* PROBLEM TO WORK ON *
Word for word, copy all of the entries.

* SUPPLIED DATA *
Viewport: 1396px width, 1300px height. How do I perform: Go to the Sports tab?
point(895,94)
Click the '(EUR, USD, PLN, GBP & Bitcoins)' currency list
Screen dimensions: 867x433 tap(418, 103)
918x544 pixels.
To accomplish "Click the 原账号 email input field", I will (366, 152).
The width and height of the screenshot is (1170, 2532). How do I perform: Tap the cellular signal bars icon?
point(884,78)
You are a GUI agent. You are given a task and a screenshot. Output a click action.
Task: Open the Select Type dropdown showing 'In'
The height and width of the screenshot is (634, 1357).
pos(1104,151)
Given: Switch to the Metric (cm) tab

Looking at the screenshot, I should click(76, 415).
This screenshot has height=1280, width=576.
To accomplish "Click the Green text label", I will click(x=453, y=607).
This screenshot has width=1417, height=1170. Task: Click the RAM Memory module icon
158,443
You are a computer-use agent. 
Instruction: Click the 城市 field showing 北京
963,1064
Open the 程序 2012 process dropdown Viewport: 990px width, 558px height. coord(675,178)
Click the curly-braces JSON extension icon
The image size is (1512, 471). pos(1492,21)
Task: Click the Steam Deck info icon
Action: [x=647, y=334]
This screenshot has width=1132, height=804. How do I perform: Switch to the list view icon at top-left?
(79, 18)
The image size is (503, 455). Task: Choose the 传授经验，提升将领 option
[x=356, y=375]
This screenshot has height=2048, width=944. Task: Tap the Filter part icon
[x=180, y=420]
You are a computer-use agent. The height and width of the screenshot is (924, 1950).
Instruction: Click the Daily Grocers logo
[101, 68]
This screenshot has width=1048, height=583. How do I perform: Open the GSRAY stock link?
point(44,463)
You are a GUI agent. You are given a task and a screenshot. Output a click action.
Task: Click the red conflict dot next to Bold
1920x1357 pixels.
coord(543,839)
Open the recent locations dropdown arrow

* WRITTEN RESPONSE *
Viewport: 1396px width, 1300px height. How do I perform: Go to the Sports tab?
point(895,94)
Click the '(EUR, USD, PLN, GBP & Bitcoins)' currency list
Screen dimensions: 867x433 tap(418, 103)
918x544 pixels.
To accomplish "Click the 原账号 email input field", I will (366, 152).
The width and height of the screenshot is (1170, 2532). How do I perform: Tap the cellular signal bars icon?
point(884,78)
You are a GUI agent. You are given a task and a screenshot. Output a click action.
Task: Open the Select Type dropdown showing 'In'
The height and width of the screenshot is (634, 1357).
pos(1104,151)
Given: Switch to the Metric (cm) tab

Looking at the screenshot, I should click(76, 415).
This screenshot has height=1280, width=576.
To accomplish "Click the Green text label", I will click(x=453, y=607).
This screenshot has width=1417, height=1170. Task: Click the RAM Memory module icon
158,443
You are a computer-use agent. 
Instruction: Click the 城市 field showing 北京
963,1064
Open the 程序 2012 process dropdown Viewport: 990px width, 558px height. coord(675,178)
Click the curly-braces JSON extension icon
The image size is (1512, 471). pos(1492,21)
Task: Click the Steam Deck info icon
Action: [x=647, y=334]
This screenshot has width=1132, height=804. How do I perform: Switch to the list view icon at top-left?
(79, 18)
The image size is (503, 455). Task: Choose the 传授经验，提升将领 option
[x=356, y=375]
This screenshot has height=2048, width=944. Task: Tap the Filter part icon
[x=180, y=420]
You are a computer-use agent. The height and width of the screenshot is (924, 1950).
Instruction: Click the Daily Grocers logo
[101, 68]
This screenshot has width=1048, height=583. How do I perform: Open the GSRAY stock link?
point(44,463)
You are a GUI agent. You are given a task and a screenshot. Output a click action.
Task: Click the red conflict dot next to Bold
1920x1357 pixels.
coord(543,839)
Open the recent locations dropdown arrow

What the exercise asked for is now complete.